No voto da desembargadora Márcia Milanez, em que indefere o pedido de habeas corpus pedido pelos advogados dos camponeses, é alegado que “a causa é complexa, transcendendo a seara criminal ao envolver questões ideológicas, para cujo trato se exige ponderação e cautela, pelo que considero precipitada a concessão da medida liminar…”. Mesmo reconhecendo a existência de farta documentação anexada ao processo, disse que “não verificou ser possível vislumbrar constrangimento ilegal” contra os camponeses e que “a urgência, necessidade e relevância da medida não se mostrou evidenciada”. O despacho da desembargadora do Tribunal de Justiça de Minas Gerais, relatora do processo contra os camponeses pobres de Patrocínio, proferido no último dia 4 de novembro, é bem esclarecedor sobre a motivação política que norteia as decisões do Tribunal de Justiça de Minas Gerais contra os trabalhadores.
Sobre a violência policial, desatada contra os camponeses de Patrocínio, a juíza Márcia Milanez não se pronunciou. Segundo os advogados do Núcleo dos Advogados do Povo de MG e denúncias feitas pelos camponeses na Comissão de Direitos Humanos da Assembléia Legislativa do estado e na Promotoria de Defesa dos Direitos Humanos, na tarde do dia 19 de agosto, uma tropa de 250 policiais, fortemente armados de escopetas, bombas, cachorros, atacou de surpresa o Acampamento Salitre/Floresta, em Patrocínio, onde 80 famílias lutavam pela posse da terra.
Os policiais deram tiros de bala de borracha e coronhadas nos homens e mulheres, empurraram idosos e arrastaram crianças pelo cabelo. De um helicóptero, a polícia despejou um pó químico sobre o acampamento que causou queimaduras nos lábios, sangramentos no nariz e desmaios de crianças. Com um trator de esteira destruíram as barracas de lona, pertences dos camponeses e a lavoura de milho, arroz, feijão, mandioca e abóbora. A polícia também matou porcos e galinhas que os camponeses criavam.
Após o contingente policial ter causado toda essa destruição, prenderam 41 homens e 2 mulheres, que foram algemados e no final da noite levados para a delegacia. Antes, a polícia separou alguns camponeses do grupo e os torturou para que dissessem que havia armas no acampamento e denunciassem nomes de lideranças. Na delegacia, os camponeses passaram a noite com fome e algemados em dupla. O camponês Manoel foi torturado com sessões de afogamento.

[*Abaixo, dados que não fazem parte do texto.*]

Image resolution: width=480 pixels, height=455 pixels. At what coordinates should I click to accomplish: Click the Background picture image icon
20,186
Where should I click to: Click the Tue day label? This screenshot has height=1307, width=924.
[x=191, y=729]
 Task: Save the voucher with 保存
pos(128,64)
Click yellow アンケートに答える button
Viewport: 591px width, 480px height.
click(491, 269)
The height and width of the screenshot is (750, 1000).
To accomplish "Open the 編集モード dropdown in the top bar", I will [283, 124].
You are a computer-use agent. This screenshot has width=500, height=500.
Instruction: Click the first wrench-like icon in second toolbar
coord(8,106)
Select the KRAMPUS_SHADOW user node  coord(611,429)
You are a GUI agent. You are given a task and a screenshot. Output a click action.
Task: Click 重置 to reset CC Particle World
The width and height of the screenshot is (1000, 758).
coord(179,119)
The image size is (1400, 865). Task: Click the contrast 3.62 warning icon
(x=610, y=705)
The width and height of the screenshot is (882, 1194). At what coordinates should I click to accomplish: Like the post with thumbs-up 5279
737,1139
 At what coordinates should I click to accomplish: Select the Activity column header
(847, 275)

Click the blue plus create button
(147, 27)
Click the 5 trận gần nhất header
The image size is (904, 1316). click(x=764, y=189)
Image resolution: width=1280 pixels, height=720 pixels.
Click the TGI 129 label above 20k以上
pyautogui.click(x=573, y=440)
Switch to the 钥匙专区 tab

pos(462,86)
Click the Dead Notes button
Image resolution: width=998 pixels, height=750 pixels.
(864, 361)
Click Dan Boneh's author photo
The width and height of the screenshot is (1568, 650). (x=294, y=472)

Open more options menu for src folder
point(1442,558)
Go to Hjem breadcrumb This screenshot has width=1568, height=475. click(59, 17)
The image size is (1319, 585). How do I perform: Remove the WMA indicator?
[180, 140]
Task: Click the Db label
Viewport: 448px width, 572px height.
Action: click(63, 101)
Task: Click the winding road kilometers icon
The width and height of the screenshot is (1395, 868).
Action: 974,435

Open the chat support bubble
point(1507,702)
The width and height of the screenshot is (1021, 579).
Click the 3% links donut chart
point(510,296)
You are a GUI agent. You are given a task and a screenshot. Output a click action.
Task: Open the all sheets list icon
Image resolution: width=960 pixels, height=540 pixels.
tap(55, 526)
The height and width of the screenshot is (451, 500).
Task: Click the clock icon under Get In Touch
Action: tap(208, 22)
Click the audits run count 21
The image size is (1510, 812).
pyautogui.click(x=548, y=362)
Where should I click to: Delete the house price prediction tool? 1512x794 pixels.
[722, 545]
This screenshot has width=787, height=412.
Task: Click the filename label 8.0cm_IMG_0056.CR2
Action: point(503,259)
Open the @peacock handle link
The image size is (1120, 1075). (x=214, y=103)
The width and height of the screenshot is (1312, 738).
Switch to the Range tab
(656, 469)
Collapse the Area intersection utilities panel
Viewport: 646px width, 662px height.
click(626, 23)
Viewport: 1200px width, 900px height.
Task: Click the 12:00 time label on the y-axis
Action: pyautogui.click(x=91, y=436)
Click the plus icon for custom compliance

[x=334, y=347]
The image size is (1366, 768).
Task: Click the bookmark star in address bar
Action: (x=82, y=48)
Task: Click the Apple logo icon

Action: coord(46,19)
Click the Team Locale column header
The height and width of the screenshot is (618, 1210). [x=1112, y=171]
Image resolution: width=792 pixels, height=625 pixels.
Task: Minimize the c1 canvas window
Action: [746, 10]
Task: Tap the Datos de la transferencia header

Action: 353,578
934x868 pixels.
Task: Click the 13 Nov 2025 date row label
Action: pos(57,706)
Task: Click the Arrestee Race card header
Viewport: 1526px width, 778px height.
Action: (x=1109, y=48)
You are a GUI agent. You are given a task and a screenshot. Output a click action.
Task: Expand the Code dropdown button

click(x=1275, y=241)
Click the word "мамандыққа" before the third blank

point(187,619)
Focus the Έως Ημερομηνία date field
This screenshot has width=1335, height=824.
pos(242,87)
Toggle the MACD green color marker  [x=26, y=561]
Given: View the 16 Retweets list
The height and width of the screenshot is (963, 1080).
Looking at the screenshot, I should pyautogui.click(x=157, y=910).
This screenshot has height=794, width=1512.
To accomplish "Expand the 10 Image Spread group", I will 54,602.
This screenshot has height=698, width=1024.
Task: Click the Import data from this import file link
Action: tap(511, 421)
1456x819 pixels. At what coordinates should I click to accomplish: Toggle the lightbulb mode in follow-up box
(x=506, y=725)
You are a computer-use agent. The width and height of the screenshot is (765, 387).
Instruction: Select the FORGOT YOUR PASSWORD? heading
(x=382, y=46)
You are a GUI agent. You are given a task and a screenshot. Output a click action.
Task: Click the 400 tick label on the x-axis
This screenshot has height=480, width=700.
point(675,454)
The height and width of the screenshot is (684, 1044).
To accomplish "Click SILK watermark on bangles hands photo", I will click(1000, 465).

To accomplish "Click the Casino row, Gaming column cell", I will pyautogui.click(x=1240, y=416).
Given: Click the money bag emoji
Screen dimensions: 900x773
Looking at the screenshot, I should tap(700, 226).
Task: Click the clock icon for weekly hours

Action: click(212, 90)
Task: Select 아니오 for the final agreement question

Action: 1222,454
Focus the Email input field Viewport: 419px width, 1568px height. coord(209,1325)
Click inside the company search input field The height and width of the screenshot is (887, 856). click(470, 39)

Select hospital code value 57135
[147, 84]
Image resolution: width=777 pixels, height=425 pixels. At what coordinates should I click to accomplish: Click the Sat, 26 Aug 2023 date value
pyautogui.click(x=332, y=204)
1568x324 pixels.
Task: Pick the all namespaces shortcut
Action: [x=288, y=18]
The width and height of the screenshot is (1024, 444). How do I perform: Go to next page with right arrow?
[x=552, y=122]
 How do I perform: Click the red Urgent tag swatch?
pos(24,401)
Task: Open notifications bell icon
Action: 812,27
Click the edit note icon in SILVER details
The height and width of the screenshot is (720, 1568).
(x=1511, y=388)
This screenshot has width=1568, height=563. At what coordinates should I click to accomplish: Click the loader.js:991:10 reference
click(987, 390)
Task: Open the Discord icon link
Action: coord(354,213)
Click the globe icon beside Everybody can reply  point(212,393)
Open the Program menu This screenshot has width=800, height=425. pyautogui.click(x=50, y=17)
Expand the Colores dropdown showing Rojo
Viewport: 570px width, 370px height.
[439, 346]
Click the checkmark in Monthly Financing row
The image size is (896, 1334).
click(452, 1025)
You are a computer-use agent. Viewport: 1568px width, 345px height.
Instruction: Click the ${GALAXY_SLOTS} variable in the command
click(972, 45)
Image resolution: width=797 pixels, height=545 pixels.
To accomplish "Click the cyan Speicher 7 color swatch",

No dia seguinte, à noite, 37 camponeses foram soltos. Outros dois camponeses ficaram mais duas semanas presos e outros quatro ficaram presos ilegalmente durante quase três meses.
Os camponeses de Patrocínio, Gervásio Vilaça da Silva, Osair Pinto de Oliveira, Rosivaldo Oliveira Domingos e Vanir Pires de Oliveira ficaram arbitrariamente encarcerados 85 dias no Presídio Sebastião Sátiro, na cidade de Patos de Minas. A juíza Milanez brandiu o envolvimento de “questões ideológicas” e uso de “ponderação e cautela” para manter trancafiados quatro honestos trabalhadores, pais de família, cujo crime foi lutar por um pedaço de terra para trabalhar e poder criar seus filhos com dignidade.
Segundo nota de protesto da Liga de Camponeses do Centro-Oeste, o Tribunal agiu dessa forma porque se tratavam de camponeses pobres, como tantos outros pobres que exclusivamente abarrotam as prisões do país. Nos casos envolvendo ricos, como Antério Mânica, Sérgio Naya, Fernando Collor, Maluf, etc, a postura dos Tribunais é completamente diferente, como foi no caso da recente libertação do latifundiário Antério Mânica, apontado como um dos mandantes da chacina de Unaí.
Candidato pelo PSDB a prefeito daquela cidade, ele contou com o apoio do governador Aécio Neves e do vice-presidente José Alencar. O PT coligou-se com o PSDB em Unaí e deu apoio à eleição do latifundiário. Após sua libertação, Mânica tripudiou e mostrou a arrogância do latifúndio, comemorando em restaurante de luxo de Belo Horizonte, viajando em jatinho fretado e desfilando em carro aberto em Unaí, inclusive sob a proteção da PM.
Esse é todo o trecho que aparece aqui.